**SOURCE EXTRACT**.
All of Jean- Philippe’s pieces come from the same universe, a universe where he creates hybrids; part human, part animal, part machine. With these hybrids, he works on the link between humankind and its environment. His work is also self-representative. He often tries to understand himself through his art, through a kind of self-mythologizing. This journey has incited his use of a variety of materials in his practice. He gets to know the limits of each one, mastering his art language through these limitations. He utilizes repeating subjects, objects, and elements from one medium to another, with each medium informing the other and each pushing the concepts further. As well, he has begun experimenting with bringing the characters found in his drawing and painting to life through performance art.
The Rainmaker - Project statement by the artist
Every day, when I came into the gallery, I walked around, looked at how my previous day of work was integrating, transforming the gallery space, how it breathed, how it evolved, how it lived. Looking at paper fragments that had fallen on the floor, searching for another place to hang them, in another form to transform them.
I created my own drawing tools in the form of very long fingers out of paper. I used those tools to draw with ink and to touch and feel the gallery, the world that I was creating.
I terraformed the gallery in the first week of the residency, to accommodate the creature that will be emerging in the second week. This creature was made out of papers that had fallen on the floor or were picked from the wall. These resources were then grafted onto a hyperthermia blanket using embroidery thread. This creature ended up being a representation of water, making rain and wave sounds as it moved. The creature was also masked, or had its head bandaged, mending the bones of the head, a head that has been broken, mending a broken mind.
Joel Young is a ceramic and installation artist based in Montreal/Tiohtià:ke/Mooniyang. He has worked as an independent musician for over ten years and created the online journal Vague Magazine (2018). Joel’s ceramic and sculptural work has been shown as part of the group shows “The Suffering, Impractical Desire to Name,” (The Art Matters Festival, Montreal, 2019) and “what if x = fun FUN Spectacular,” (The Diving Bell, Montreal, 2019). He is working towards his BFA in Studio Arts at Concordia University.

**Lines from a data source**.
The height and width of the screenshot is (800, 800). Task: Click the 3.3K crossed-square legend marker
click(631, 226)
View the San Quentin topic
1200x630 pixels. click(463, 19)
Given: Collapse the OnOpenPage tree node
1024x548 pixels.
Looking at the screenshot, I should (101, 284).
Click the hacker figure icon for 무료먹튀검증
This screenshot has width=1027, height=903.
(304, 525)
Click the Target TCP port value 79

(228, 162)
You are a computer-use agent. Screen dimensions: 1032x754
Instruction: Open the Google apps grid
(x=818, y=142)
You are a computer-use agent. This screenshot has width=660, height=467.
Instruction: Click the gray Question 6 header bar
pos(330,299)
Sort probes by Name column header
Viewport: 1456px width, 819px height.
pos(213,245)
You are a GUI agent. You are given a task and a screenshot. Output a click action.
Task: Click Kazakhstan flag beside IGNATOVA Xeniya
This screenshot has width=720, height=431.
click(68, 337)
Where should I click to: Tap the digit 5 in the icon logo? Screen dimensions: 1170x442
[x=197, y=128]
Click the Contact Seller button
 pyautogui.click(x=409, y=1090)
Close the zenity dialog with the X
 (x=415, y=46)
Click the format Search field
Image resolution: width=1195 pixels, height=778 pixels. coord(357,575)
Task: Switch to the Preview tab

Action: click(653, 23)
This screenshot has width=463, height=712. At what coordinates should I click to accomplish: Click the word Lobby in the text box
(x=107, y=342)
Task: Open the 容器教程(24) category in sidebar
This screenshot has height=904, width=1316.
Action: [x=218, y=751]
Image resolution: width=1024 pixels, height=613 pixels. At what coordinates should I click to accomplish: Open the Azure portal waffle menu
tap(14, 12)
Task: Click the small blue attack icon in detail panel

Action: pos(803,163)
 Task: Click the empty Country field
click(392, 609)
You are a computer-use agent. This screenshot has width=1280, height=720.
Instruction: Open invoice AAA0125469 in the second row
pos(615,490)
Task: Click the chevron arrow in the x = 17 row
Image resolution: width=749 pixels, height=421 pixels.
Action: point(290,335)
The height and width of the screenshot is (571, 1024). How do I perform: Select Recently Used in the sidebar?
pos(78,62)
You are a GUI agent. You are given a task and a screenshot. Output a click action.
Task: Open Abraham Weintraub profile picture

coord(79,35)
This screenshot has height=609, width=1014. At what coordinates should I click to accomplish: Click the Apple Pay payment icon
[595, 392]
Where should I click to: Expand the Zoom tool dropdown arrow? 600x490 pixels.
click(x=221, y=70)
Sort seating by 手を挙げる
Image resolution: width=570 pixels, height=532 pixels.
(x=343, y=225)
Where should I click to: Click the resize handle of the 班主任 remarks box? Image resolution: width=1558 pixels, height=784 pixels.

**EXERCISE DETAILS**.
Reproduce the passage on the artists between "I created my" and "I was creating.", inclusive.

**RESPONSE TO THE EXERCISE**.
I created my own drawing tools in the form of very long fingers out of paper. I used those tools to draw with ink and to touch and feel the gallery, the world that I was creating.